Too bad that FCPX doesn't have an option to set a different buffer size and i guess this is the reason why popping doesn't occur inside Logic Pro X, right? I guess Logic uses a bigger buffer size by default so that it can handle large audio samples.
I don't know anything about FCPX, but I'm assuming that since it's a video editing app, it just uses the high level system audio API, which will not allow the software to take exclusive control of the audio interface, much less even be aware of it. Just like your web browser, it probably doesn't care.
Logic Pro X, Cubase, ProTools, and other audio-specific software actually skips CoreAudio and goes straight to the driver at a very low level.
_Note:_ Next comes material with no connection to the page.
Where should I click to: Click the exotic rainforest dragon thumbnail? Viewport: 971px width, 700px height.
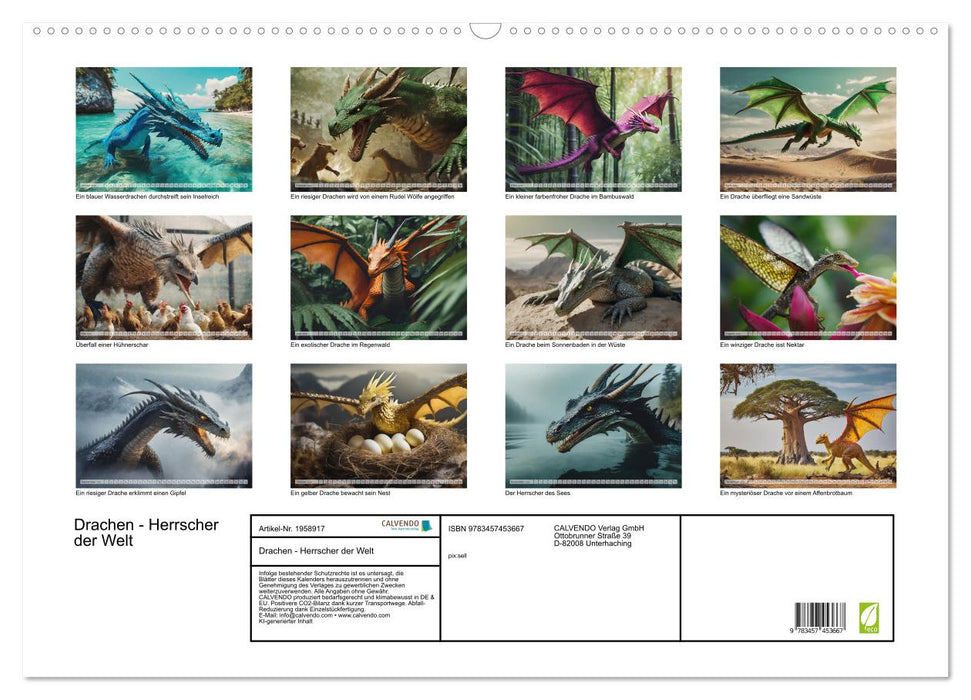(378, 276)
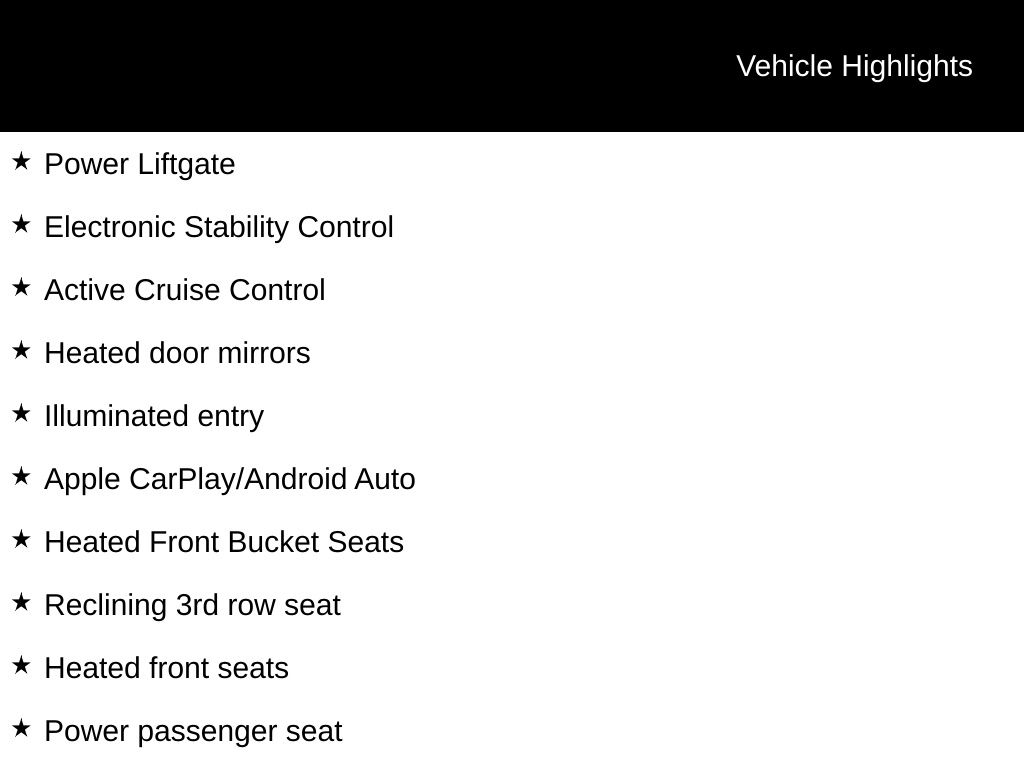Click the star next to Power passenger seat
Screen dimensions: 1024x768
click(21, 728)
They act as their own audio engines, essentially. They can have direct control of the ring buffer (among other things) that is processed by the driver, including the allocation of the buffer, which is how these apps let you select how many "samples" large the buffer is. They are also directly responsible for writing data to that buffer, rather than asking the operating system's audio engine (Core Audio) to do it on its behalf. With that fine, low level control, these apps are basically "always on" and your system is constantly running the audio pipeline, rather than turning on an off when sounds are being played, stopped, etc.
Without actually having access to Apple's code (and I'm really not an expert), my guess is that Core Audio has some power consumption optimizations that will start and stop the ring buffer processing, but there's some type of timing or IO issue at the driver level when the pipeline starts and stops. Wild guess here; I have no evidence to back this up.
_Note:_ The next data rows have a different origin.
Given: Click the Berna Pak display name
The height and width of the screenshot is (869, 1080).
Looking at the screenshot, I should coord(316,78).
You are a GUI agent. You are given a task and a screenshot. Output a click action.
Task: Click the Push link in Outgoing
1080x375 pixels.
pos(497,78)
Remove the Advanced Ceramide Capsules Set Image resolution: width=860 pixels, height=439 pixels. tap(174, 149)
So now to answer you directly about Logic...
My guess, without looking at code and instrumenting/debugging the system, is that Logic Pro doesn't pop not because of the buffer size, but because it is "always on." In fact, most software like that end up using hacks and micro-optimizations to use an even *smaller* ring buffer to lower the latency even more!
"Samples" is a loaded term that means two things:
1. To a musician, it's a sound clip, like an instrument or something. A whole sound.
2. To a digital signal engineer, it's a momentary, digital approximation of an analog signal.
So when marketing material says something can handle large samples, they're talking about definition number one. What you want your software to do is to actually have the smallest sample buffer your hardware/software can physically handle without race hazards (which causes pops).
This was fun. I basically never get to talk about this stuff in normal, plain English. Woohoo!